Die Reaktion der USA war völkerrechtlich legal: die USA waren aus dem Ausland mit Waffengewalt angegriffen worden. Die UNO bestätigte das Selbstverteidigungsrecht nach Art.51 der UNO-Charta.[3] Die entführten Flugzeuge waren Kerosinbomben, die Aktion war von ausländischen Mächten geplant. Die USA forderten die Taliban als De-facto-Machthaber Afghanistans auf, die dort lebenden Hinterleute des Terrors, die Logistiker und Aktivisten von Al Quaida, auszuliefern. Als diese sich weigerten, erfüllte der Staat Afghanistan den völkerrechtlichen Tatbestand der „Beherbergung“. Diese gilt als aktive Unterstützung. Daraufhin durften die USA zur Selbsthilfe greifen, solange die Verhältnismäßigkeit gewahrt war. An der folgenden „Operation Enduring Freedom“ (OEF) nahm, verpflichtet durch den Art. 5 des Nato-Vertrages, auch Deutschland teil. Sein Beistand war verfassungsrechtlich legal und angemessen: groß genug, um den USA als Solidarbeitrag zu gelten, klein genug für die Akzeptanz in der Wahlbevölkerung.[4] Kurz: Die USA und die Nato führten keinen völkerrechtswidrigen Angriffskrieg.

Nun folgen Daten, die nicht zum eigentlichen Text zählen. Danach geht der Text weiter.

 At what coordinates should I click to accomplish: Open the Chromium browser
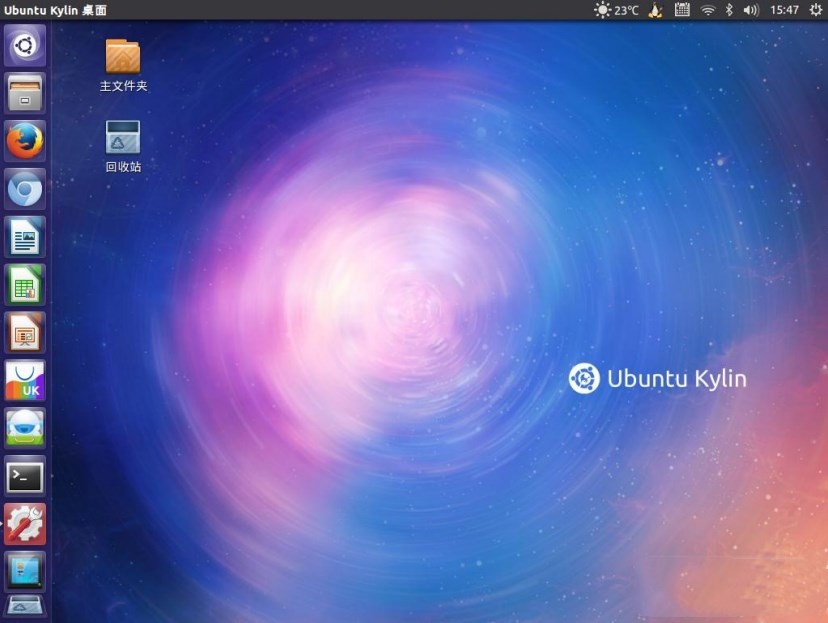tap(24, 189)
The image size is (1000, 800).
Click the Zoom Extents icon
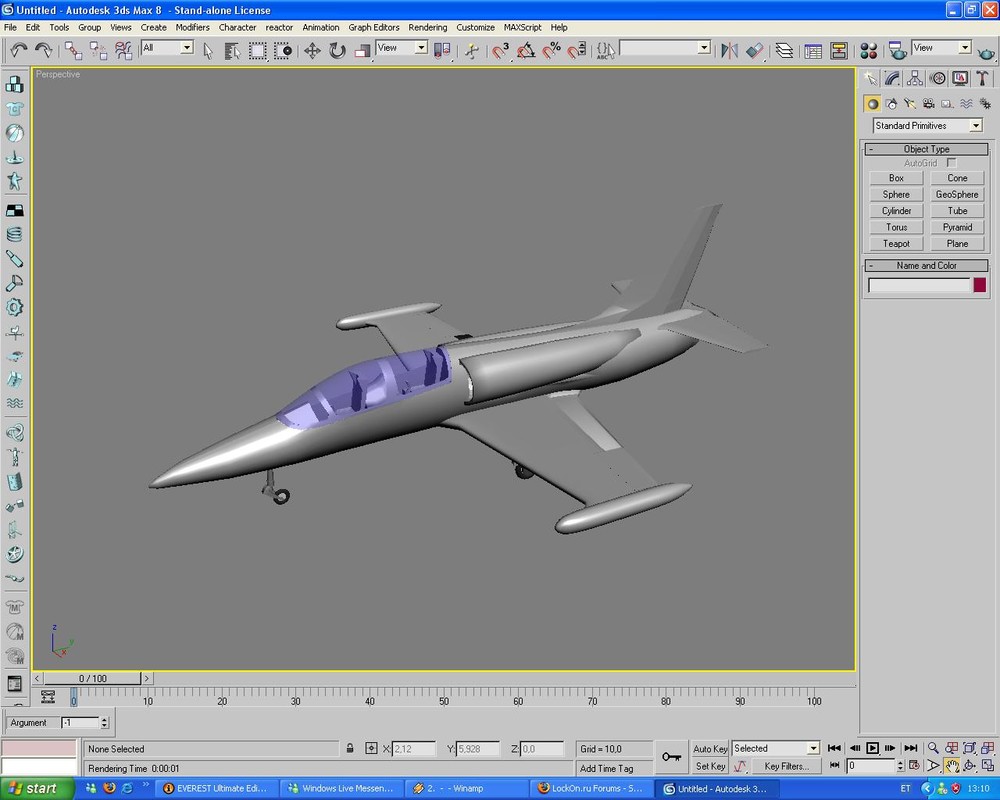point(969,748)
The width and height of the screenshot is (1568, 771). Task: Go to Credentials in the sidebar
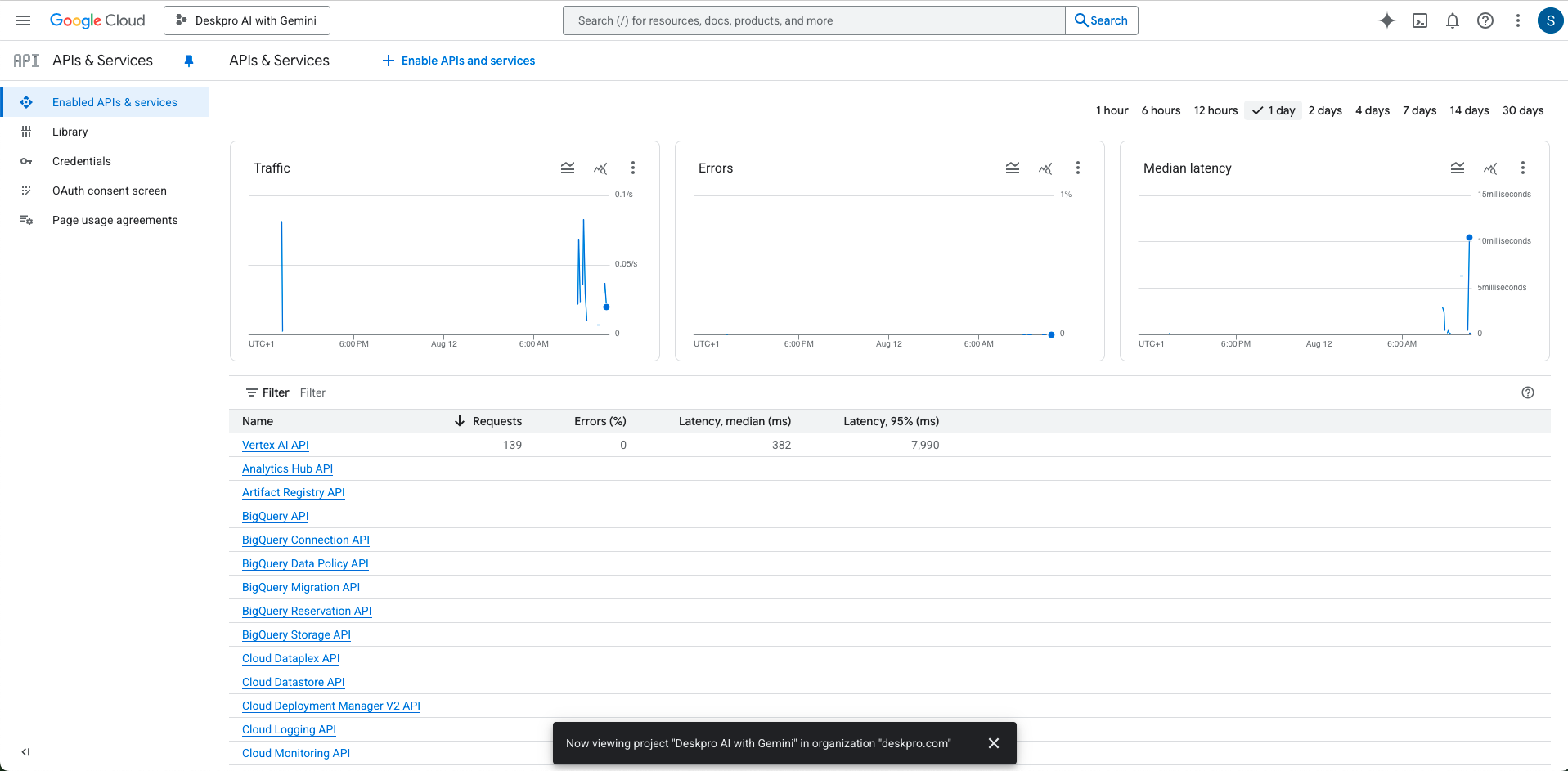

Die UNO rief alle Staaten auf, einen aktiven Beitrag zur Bekämpfung des Terrorismus zu leisten, by any means, also auch militärisch. Sie definierte den internationalen Terrorismus als eine der neuen Gefährdungen des Weltfriedens. Deshalb hat der damalige Verteidigungsminister Peter Struck von der SPD etwas anderes als Hohn für seine Aussage verdient, die deutschen Sicherheitsinteressen würden auch am Hindukusch verteidigt. Die Lehre lautet: die Globalisierung bringt neue transnationale Feinde und braucht eine globalisierte Sicherheitspolitik.
Die Reaktion der USA war legitim: Selbstverteidigung ist nach dem Naturrecht immer legitim. Die Legitimität wurde erhöht durch die erklärte Absicht, die Lebens- und Entwicklungschancen der von den Taliban terrorisierten Bevölkerung, besonders der Frauen, zu verbessern. Sie litt aber darunter, dass die USA keine sichtbaren nicht-militärischen Maßnahmen ergriffen, z.B. das Vermögen der Familie Bin Laden zu blockieren sowie Saudi-Arabien und den Jemen als Herkunftsländer der Terroristen zu markieren. Zudem hatten sie die Täter um Osama Bin Laden einst selbst im Kampf gegen die sowjetische Besatzungsmacht gefördert. Weitere Legitimation ging verloren, als das dritte Kriterium, die Effizienz, brüchig wurde.
Die Militäraktion OEF war anfangs durchaus effizient. Sie zerschlug die Ausbildungs- und Planungscamps von Al Quaida. Sie wurde ineffizient, als die Terroristen nach Pakistan auswichen. Die Entwicklung lehrte, dass die globale strategische Überlegenheit einer Supermacht in einem asymmetrischen Krieg nicht viel wert ist. Die Attacken der USA wurden nun rabiater und großflächiger. Zudem wurden nun Cluster- und Aerosol-Bomben abgeworfen, deren Einsatz in bewohntem Gebiet völkerrechtlich geächtet ist. Immer mehr unbeteiligte Zivilisten wurden zu Opfern. Bis 2014 wurde OEF fortgesetzt, nachdem Bin Laden 2011 auf pakistanischem Gebiet durch ein Spezialkommando liquidiert wurde.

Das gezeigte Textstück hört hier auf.